La justice pour freiner la grogne sociale ?

Toufik Doudou New Press

C’est devenu un rituel : les grèves enclenchées par les syndicats sont systématiquement stoppées par la justice. Dernière décision en date : celle de ce mercredi 24 janvier concernant la grève des médecins résidents. Elle a été déclarée illégale par le tribunal administratif de Bir Mourad Raïs. Avant celle des médecins, c’est la grève du personnel navigant d’Air Algérie qui a été déclarée illégale.

Un paradoxe

Le recours systématique à la justice ne menace-t-elle pas le dialogue social en Algérie ? Meziane Meriane, président du Snapest, pense que les démarches des pouvoirs publics créent une impasse. « Avant de recourir à la justice, il aurait fallu ouvrir un véritable dialogue », explique-t-il. « Nos responsables ne sont-ils pas capables de mener des négociations ? », s’interroge notre interlocuteur.

Le président du Snapest relève le paradoxe entre les verdicts des tribunaux administratifs et la réalité du terrain : « la justice étudie la forme est non le fond. Or sur la forme, les syndicats déclenchent les grèves conformément à leurs statuts et leurs règlements intérieurs qui sont approuvés par le ministère du Travail. Je ne comprends pas sincèrement pourquoi la justice déclare illégale chaque grève ». Le syndicaliste pense que la justice doit être épargnée de ce genre conflit.

Reculer sur le droit de grève

Pour Me Boudjemaa Ghechir, avocat et militant des droits de l’Homme, le respect ou non de la procédure judiciaire par les grévistes ne se pose même pas à ce stade. « Dans la majorité des cas, la procédure est respectée. Le problème est plus profond, il est en rapport avec cette détermination du pouvoir d’étouffer les libertés individuelles et collectives », affirme-t-il dans une déclaration à TSA.

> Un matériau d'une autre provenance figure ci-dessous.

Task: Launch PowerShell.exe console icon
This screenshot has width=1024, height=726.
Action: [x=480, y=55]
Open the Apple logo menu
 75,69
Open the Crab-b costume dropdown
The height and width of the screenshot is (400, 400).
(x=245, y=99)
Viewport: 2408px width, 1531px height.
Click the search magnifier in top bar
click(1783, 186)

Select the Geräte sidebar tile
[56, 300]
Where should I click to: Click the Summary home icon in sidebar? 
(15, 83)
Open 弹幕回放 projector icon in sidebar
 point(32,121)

Invalider une grève est, selon cet avocat, « une manière de reculer sur le droit à la grève ». Me Ghechir  rappelle que la justice a « été de tout temps instrumentalisée par les pouvoirs publics pour mettre les bâtons dans les roues des syndicats ». Les syndicalistes sont-ils obligés d’exécuter les décisions de justice même s’ils se sentent lésés ? L’avocat est catégorique : « Oui ».

Me Amar Khababa, avocat, souligne à TSA que le premier objectif recherché par les pouvoirs publics en recourant à la justice est « la remise en cause de la légitimité de la grève pour amener les syndicalistes à renoncer à leurs actions ». Pour lui, la justice « est instrumentalisée », même si, reconnait-il, « certains syndicats ne respectent pas la procédure inhérente au déclenchement de la grève ». Me Khababa estime que « la justice administrative doit se libérer du pouvoir politique ».

La classe politique et l’UGTA absentes

Autre élément inquiétant révélé par ces grèves : les partis politiques et les élus se mettent à l’écart des conflits sociaux. La grogne qui gagne du terrain ne semble guère les secouer. Le FLN, devenu la première force politique dans le pays à la faveur des deux dernières élections, n’a pas abordé cette question en dépit des multiplies sorties médiatique de son patron, Djamel Ould Abbas. Quant au RND, son secrétaire général Ahmed Ouyahia, qui est également Premier ministre, a donné le ton lors de la dernière conférence de presse, en pointant du doigt les actions des résidents.

L’opposition ne fait pas mieux. La grogne est passée sous silence, peut être bien parce qu’elle ne coïncide pas avec un agenda électoral. Quant à l’UGTA, le partenaire social du pouvoir, elle ne semble pas concerner par le bouillonnement du front social. Nos tentatives de décrocher une réaction des membres de la centrale syndicale sont restées vaines.